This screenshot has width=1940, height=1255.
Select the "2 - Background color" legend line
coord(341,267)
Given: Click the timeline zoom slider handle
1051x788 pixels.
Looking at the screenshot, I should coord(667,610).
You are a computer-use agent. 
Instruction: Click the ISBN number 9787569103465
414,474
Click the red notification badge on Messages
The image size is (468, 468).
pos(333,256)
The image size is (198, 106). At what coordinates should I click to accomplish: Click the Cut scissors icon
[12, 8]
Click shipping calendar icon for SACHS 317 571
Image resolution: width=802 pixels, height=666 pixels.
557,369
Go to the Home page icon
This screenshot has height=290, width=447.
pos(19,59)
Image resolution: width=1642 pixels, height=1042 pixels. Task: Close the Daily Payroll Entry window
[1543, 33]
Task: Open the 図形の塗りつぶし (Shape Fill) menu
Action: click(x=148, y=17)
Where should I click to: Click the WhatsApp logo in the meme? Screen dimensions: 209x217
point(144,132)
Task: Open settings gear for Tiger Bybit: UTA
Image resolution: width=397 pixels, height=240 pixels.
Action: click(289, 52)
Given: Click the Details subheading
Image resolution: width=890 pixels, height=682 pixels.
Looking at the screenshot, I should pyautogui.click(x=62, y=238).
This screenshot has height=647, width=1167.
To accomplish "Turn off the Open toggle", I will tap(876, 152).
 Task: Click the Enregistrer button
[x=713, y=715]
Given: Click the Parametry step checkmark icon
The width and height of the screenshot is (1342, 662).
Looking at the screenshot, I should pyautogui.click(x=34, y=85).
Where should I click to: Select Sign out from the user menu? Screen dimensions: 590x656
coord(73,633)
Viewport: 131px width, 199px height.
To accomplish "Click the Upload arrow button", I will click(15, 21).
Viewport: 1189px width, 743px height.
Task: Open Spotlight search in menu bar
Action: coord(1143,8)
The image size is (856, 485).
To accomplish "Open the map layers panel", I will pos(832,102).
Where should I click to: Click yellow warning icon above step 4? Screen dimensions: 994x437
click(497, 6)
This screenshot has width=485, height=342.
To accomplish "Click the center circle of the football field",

▶ **WHAT NEEDS TO BE DONE**: Rewrite all of the lines above as a JSON list of strings, one string per line, leaving out any blank lines.

▶ **EXPECTED OUTPUT**:
[
  "This screenshot has width=1940, height=1255.",
  "Select the \"2 - Background color\" legend line",
  "coord(341,267)",
  "Given: Click the timeline zoom slider handle",
  "1051x788 pixels.",
  "Looking at the screenshot, I should coord(667,610).",
  "You are a computer-use agent. ",
  "Instruction: Click the ISBN number 9787569103465",
  "414,474",
  "Click the red notification badge on Messages",
  "The image size is (468, 468).",
  "pos(333,256)",
  "The image size is (198, 106). At what coordinates should I click to accomplish: Click the Cut scissors icon",
  "[12, 8]",
  "Click shipping calendar icon for SACHS 317 571",
  "Image resolution: width=802 pixels, height=666 pixels.",
  "557,369",
  "Go to the Home page icon",
  "This screenshot has height=290, width=447.",
  "pos(19,59)",
  "Image resolution: width=1642 pixels, height=1042 pixels. Task: Close the Daily Payroll Entry window",
  "[1543, 33]",
  "Task: Open the 図形の塗りつぶし (Shape Fill) menu",
  "Action: click(x=148, y=17)",
  "Where should I click to: Click the WhatsApp logo in the meme? Screen dimensions: 209x217",
  "point(144,132)",
  "Task: Open settings gear for Tiger Bybit: UTA",
  "Image resolution: width=397 pixels, height=240 pixels.",
  "Action: click(289, 52)",
  "Given: Click the Details subheading",
  "Image resolution: width=890 pixels, height=682 pixels.",
  "Looking at the screenshot, I should pyautogui.click(x=62, y=238).",
  "This screenshot has height=647, width=1167.",
  "To accomplish \"Turn off the Open toggle\", I will tap(876, 152).",
  " Task: Click the Enregistrer button",
  "[x=713, y=715]",
  "Given: Click the Parametry step checkmark icon",
  "The width and height of the screenshot is (1342, 662).",
  "Looking at the screenshot, I should pyautogui.click(x=34, y=85).",
  "Where should I click to: Select Sign out from the user menu? Screen dimensions: 590x656",
  "coord(73,633)",
  "Viewport: 131px width, 199px height.",
  "To accomplish \"Click the Upload arrow button\", I will click(15, 21).",
  "Viewport: 1189px width, 743px height.",
  "Task: Open Spotlight search in menu bar",
  "Action: coord(1143,8)",
  "The image size is (856, 485).",
  "To accomplish \"Open the map layers panel\", I will pos(832,102).",
  "Where should I click to: Click yellow warning icon above step 4? Screen dimensions: 994x437",
  "click(497, 6)",
  "This screenshot has width=485, height=342.",
  "To accomplish \"Click the center circle of the football field\","
]